The Act, however, had an immediate and positive impact for blacks. Within months of its passage, 250,000 new black voters had been registered, one third of them by federal examiners. Within four years, voter registration in the South had more than doubled. In 1965, Mississippi had the highest black voter turnout—74 percent—and led the nation in the number of black public officials elected. In 1969, Tennessee had a 92.1 percent turnout; Arkansas, 77.9 percent; and Texas, 73.1 percent.

Several prominent white officials who had opposed the voting-rights campaign immediately paid the price.

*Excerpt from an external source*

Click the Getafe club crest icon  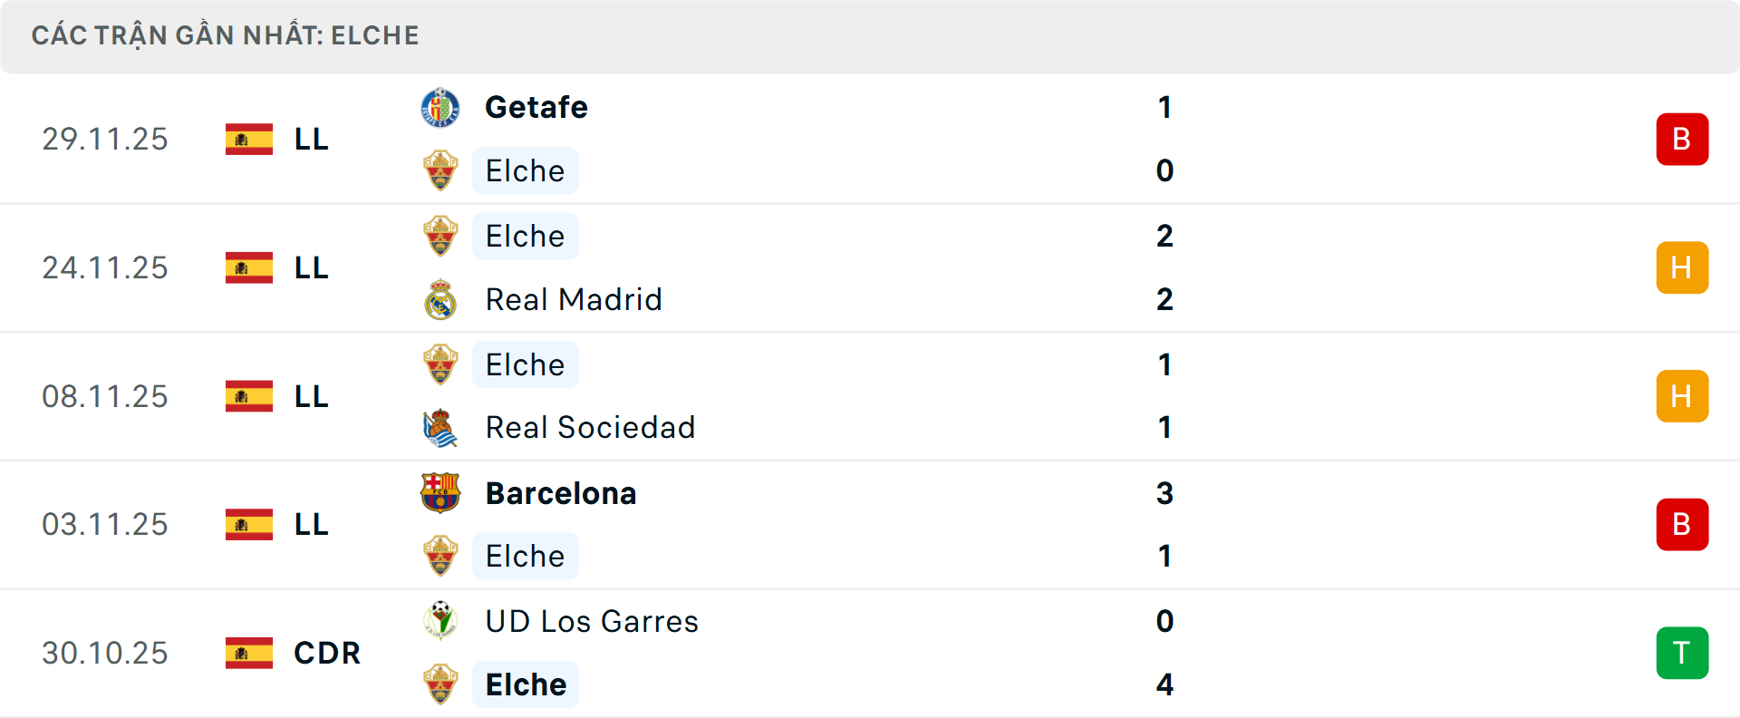click(440, 107)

Selma’s Sheriff Jim Clark, notorious for using fire hoses and cattle prods to molest civil-rights marchers, was up for re-election in 1966. Removing the trademark “Never” pin from his uniform in an attempt to win the black vote, he ended up defeated by his challenger, as blacks gleefully voted just for the sake of removing him from office.

The fact of blacks winning the right to vote changed forever the political landscape of the South. When Congress passed the Voting Rights Act, fewer than one hundred blacks held elective office in the U.S. By 1989, there were more than 7,200. This included more than 4,800 in the South. Nearly every Black Belt county in Alabama had a black sheriff, and Southern blacks held top positions within city, county, and state governments. Atlanta had a black mayor, Andrew Young, as did Jackson, Mississippi—Harvey Johnson—and New Orleans, with Ernest Morial. Black politicians on the national level included Barbara Jordan, who represented Texas in Congress, and former mayor Young, who was appointed U.S. Ambassador to the United Nations during the Carter Administration. Julian Bond was elected to the Georgia Legislature in 1965, although political reaction to his public opposition to U.S. involvement in Vietnam prevented him from taking his seat until 1967. John Lewis currently represents Georgia’s 5th Congressional District in the United States House of Representatives, where he has served since 1987. Lewis sits on the House Ways and Means and Health committees.

Prison Reform

Mississippi State Penitentiary at Parchman (then known as Parchman Farm) is recognized for the infamous part it played in the United States Civil Rights Movement. In the spring of 1961, Freedom Riders (civil rights workers) came to the American South to test the authenticity of desegregation in public facilities. By the end of June, 163 Freedom Riders had been convicted in Jackson, Mississippi. Many were jailed in Parchman.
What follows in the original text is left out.